Estoy absolutamente encantado de publicar el primer post invitado para Experience Jacmel. Cuando conocí a Emily McCarthy, una neozelandesa con la sonrisa más grande y cálida que jamás hayas visto, y me dijo que formaba parte de un equipo de rugby femenino en su Universidad de Ciudad de México, supe inmediatamente que quería compartir su historia con todos ustedes. Aquí Emily te cuenta cómo el rugby la ayudó a pasar de ser una forastera a ser una de las integrantes del equipo! Espero que disfrutes leyendo su historia tanto como yo lo hice…..

Rugby

Cuando llegué a la Ciudad de México a punto de embarcarme en seis meses de estudios en el extranjero no tenía idea de qué esperar…… Ciertamente no predije la reacción de mi profesor a mi nacionalidad”Eres de Nueva Zelanda”. ¡Entonces simplemente debes unirte al equipo de rugby de mi marido!”

Estaba conmocionado. Incluso en mi país, donde el rugby es el deporte nacional, el rugby femenino es raro. Un equipo de rugby femenino en México fue una de las últimas cosas que esperaba encontrar.

Llegué a mi primera práctica por encima de la mayoría de las mujeres y temerosa de que mis conocimientos de español para principiantes y la falta de conocimientos de rugby me impidieran seguir la práctica, atrapar el balón o hacer amigos. Bueno, al final de esa práctica mis compañeros de equipo me habían organizado paseos y me habían invitado a dos fiestas de cumpleaños. Instantáneamente tuve una gran familia mexicana en la que podía confiar sin importar lo que pasara. El hecho de que yo no fuera una mujer All Black en el campo no importaba un bledo.

Debido a que el rugby es un deporte relativamente nuevo en México, encontré un profundo sentido de camaradería entre los diferentes clubes y jugadores y quedé impresionado por los estándares de juego limpio. La camaradería y la lealtad al equipo eran tan profundas que a veces ralentizaban los partidos.
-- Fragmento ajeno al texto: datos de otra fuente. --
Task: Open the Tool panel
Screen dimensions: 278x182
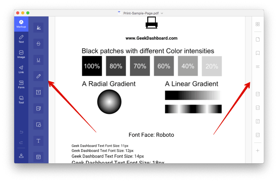Action: 21,100

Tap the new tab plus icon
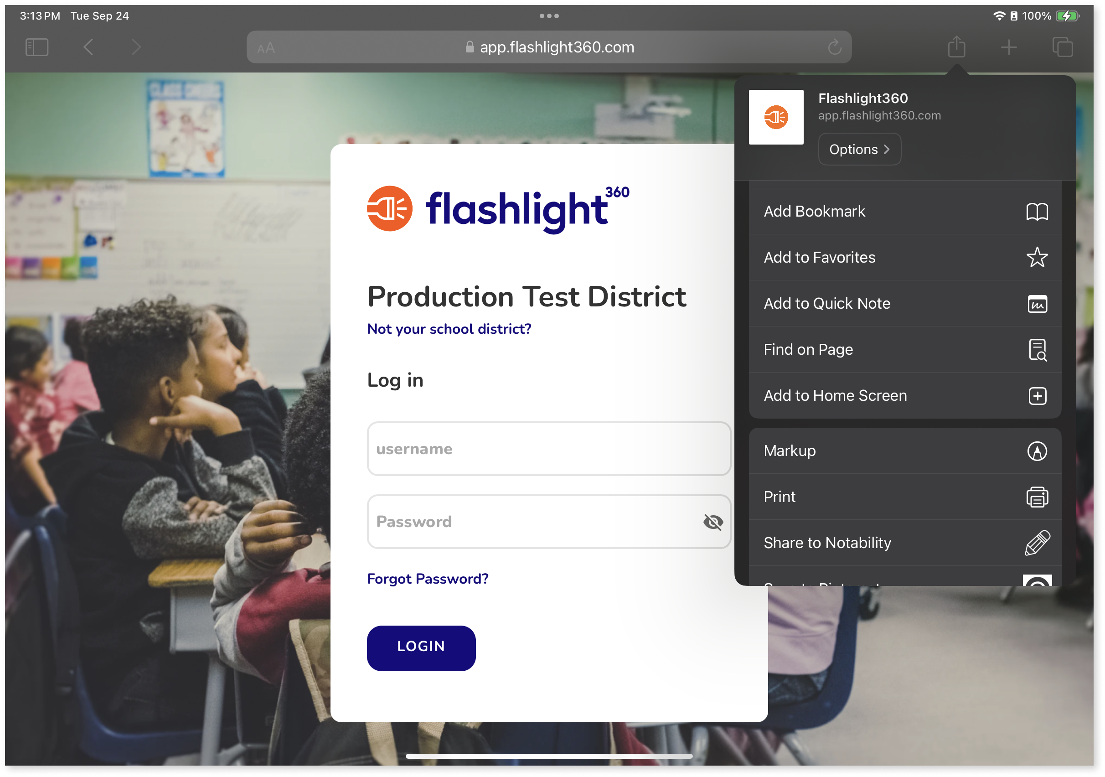(x=1009, y=47)
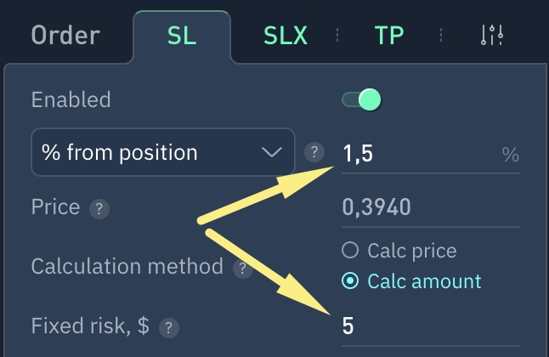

Mi única lesión menor provocó una parada abrupta del juego mientras ambos equipos se preocupaban por mí, a pesar de que en el rugby el protocolo es seguir jugando hasta el siguiente penalti.

Rugby 2

Ser parte de un equipo de rugby me permitió experimentar México de una manera única. Viajando a los torneos con el club, pasé por alto los lugares turísticos sobrevalorados y entré directamente en el corazón de las culturas locales.

El club sabía cómo celebrar. La victoria del club de la temporada vio al equipo femenino y masculino en lo más alto de un Turibus de la Ciudad de México, esquivando ramas y alambres, cantando y bailando, con breves pausas para hacer las vueltas de la victoria del Ángel de la Independencia, y luego desbordándose hacia nuestro’regular’ – el bar Wallace en La Condesa.

Rugby 4

Mi viaje favorito fue mi último fin de semana en México, en el que jugamos en un torneo nacional de rugby en Playa del Carmen. Cuatro juegos en el calor intenso… No puedo fingir que fue puro placer. Pero créeme, la recuperación lo fue! Natación, cerveza, mezcal, torneos de playa y una larga noche de baile. Para mí fue agridulce – pronto regresaría a Nueva Zelanda y dejaría atrás a esta nueva familia. Una familia que me había abrazado por quien yo era, me ayudó a ponerme en forma, a mejorar mi español enormemente, me enseñó cómo divertirme y sobre todo había sido increíblemente amable conmigo. Terminar en la clase del profesor Alexandra fue un golpe de suerte. Tal vez también fue un recordatorio para aprovechar todas las oportunidades y aprovechar las oportunidades, que en la superficie parecen tan poco probables pero que pueden resultar realmente perfectas.